Work instructions:
Your answer must be an exact copy of the data below.

Extracted entries:
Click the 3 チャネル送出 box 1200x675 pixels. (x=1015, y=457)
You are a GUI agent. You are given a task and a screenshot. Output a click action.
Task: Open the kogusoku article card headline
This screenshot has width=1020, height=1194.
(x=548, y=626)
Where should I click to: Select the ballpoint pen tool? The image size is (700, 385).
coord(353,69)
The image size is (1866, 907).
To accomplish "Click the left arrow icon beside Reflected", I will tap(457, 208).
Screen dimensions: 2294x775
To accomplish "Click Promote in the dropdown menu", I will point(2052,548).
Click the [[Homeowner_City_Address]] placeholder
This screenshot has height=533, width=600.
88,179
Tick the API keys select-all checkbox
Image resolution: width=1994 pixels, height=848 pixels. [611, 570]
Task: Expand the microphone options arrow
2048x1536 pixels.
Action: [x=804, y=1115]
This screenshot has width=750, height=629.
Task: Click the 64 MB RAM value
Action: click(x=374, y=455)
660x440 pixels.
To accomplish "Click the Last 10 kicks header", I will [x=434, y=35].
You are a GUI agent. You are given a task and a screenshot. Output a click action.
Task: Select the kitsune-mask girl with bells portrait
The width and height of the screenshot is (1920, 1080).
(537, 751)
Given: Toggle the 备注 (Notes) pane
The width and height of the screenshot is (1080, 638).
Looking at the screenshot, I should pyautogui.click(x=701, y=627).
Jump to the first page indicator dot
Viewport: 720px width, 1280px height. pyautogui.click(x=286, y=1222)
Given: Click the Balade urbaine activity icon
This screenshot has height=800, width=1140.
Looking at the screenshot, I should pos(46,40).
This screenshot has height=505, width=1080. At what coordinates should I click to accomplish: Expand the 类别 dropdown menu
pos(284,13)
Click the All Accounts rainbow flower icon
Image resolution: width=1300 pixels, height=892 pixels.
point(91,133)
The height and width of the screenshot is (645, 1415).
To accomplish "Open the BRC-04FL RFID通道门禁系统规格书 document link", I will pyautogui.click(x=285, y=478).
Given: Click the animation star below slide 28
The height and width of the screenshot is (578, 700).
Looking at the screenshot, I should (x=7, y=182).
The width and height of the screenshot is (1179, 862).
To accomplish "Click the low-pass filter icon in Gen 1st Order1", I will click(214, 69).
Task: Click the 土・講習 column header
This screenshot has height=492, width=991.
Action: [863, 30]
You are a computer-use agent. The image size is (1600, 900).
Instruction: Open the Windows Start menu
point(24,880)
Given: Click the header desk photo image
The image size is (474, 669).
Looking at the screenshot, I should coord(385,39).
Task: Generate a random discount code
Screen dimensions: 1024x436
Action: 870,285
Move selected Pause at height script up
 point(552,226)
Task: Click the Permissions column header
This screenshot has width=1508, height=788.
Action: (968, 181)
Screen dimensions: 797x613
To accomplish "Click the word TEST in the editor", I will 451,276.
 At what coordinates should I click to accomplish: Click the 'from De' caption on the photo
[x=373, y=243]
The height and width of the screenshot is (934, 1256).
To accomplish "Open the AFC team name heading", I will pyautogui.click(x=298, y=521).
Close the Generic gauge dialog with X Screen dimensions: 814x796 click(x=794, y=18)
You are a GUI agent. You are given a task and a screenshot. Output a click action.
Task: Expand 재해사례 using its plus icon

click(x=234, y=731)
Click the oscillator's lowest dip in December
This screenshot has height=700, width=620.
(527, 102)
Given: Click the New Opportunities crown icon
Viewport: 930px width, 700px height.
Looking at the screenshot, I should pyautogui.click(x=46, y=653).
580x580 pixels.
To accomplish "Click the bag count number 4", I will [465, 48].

Written solution:
Click the 3 チャネル送出 box 1200x675 pixels. (x=1015, y=457)
You are a GUI agent. You are given a task and a screenshot. Output a click action.
Task: Open the kogusoku article card headline
This screenshot has width=1020, height=1194.
(x=548, y=626)
Where should I click to: Select the ballpoint pen tool? The image size is (700, 385).
coord(353,69)
The image size is (1866, 907).
To accomplish "Click the left arrow icon beside Reflected", I will tap(457, 208).
Screen dimensions: 2294x775
To accomplish "Click Promote in the dropdown menu", I will point(2052,548).
Click the [[Homeowner_City_Address]] placeholder
This screenshot has height=533, width=600.
88,179
Tick the API keys select-all checkbox
Image resolution: width=1994 pixels, height=848 pixels. [611, 570]
Task: Expand the microphone options arrow
2048x1536 pixels.
Action: [x=804, y=1115]
This screenshot has width=750, height=629.
Task: Click the 64 MB RAM value
Action: click(x=374, y=455)
660x440 pixels.
To accomplish "Click the Last 10 kicks header", I will [x=434, y=35].
You are a GUI agent. You are given a task and a screenshot. Output a click action.
Task: Select the kitsune-mask girl with bells portrait
The width and height of the screenshot is (1920, 1080).
(537, 751)
Given: Toggle the 备注 (Notes) pane
The width and height of the screenshot is (1080, 638).
Looking at the screenshot, I should pyautogui.click(x=701, y=627).
Jump to the first page indicator dot
Viewport: 720px width, 1280px height. pyautogui.click(x=286, y=1222)
Given: Click the Balade urbaine activity icon
This screenshot has height=800, width=1140.
Looking at the screenshot, I should pos(46,40).
This screenshot has height=505, width=1080. At what coordinates should I click to accomplish: Expand the 类别 dropdown menu
pos(284,13)
Click the All Accounts rainbow flower icon
Image resolution: width=1300 pixels, height=892 pixels.
point(91,133)
The height and width of the screenshot is (645, 1415).
To accomplish "Open the BRC-04FL RFID通道门禁系统规格书 document link", I will pyautogui.click(x=285, y=478).
Given: Click the animation star below slide 28
The height and width of the screenshot is (578, 700).
Looking at the screenshot, I should (x=7, y=182).
The width and height of the screenshot is (1179, 862).
To accomplish "Click the low-pass filter icon in Gen 1st Order1", I will click(214, 69).
Task: Click the 土・講習 column header
This screenshot has height=492, width=991.
Action: [863, 30]
You are a computer-use agent. The image size is (1600, 900).
Instruction: Open the Windows Start menu
point(24,880)
Given: Click the header desk photo image
The image size is (474, 669).
Looking at the screenshot, I should coord(385,39).
Task: Generate a random discount code
Screen dimensions: 1024x436
Action: 870,285
Move selected Pause at height script up
 point(552,226)
Task: Click the Permissions column header
This screenshot has width=1508, height=788.
Action: (968, 181)
Screen dimensions: 797x613
To accomplish "Click the word TEST in the editor", I will 451,276.
 At what coordinates should I click to accomplish: Click the 'from De' caption on the photo
[x=373, y=243]
The height and width of the screenshot is (934, 1256).
To accomplish "Open the AFC team name heading", I will pyautogui.click(x=298, y=521).
Close the Generic gauge dialog with X Screen dimensions: 814x796 click(x=794, y=18)
You are a GUI agent. You are given a task and a screenshot. Output a click action.
Task: Expand 재해사례 using its plus icon

click(x=234, y=731)
Click the oscillator's lowest dip in December
This screenshot has height=700, width=620.
(527, 102)
Given: Click the New Opportunities crown icon
Viewport: 930px width, 700px height.
Looking at the screenshot, I should pyautogui.click(x=46, y=653).
580x580 pixels.
To accomplish "Click the bag count number 4", I will [465, 48].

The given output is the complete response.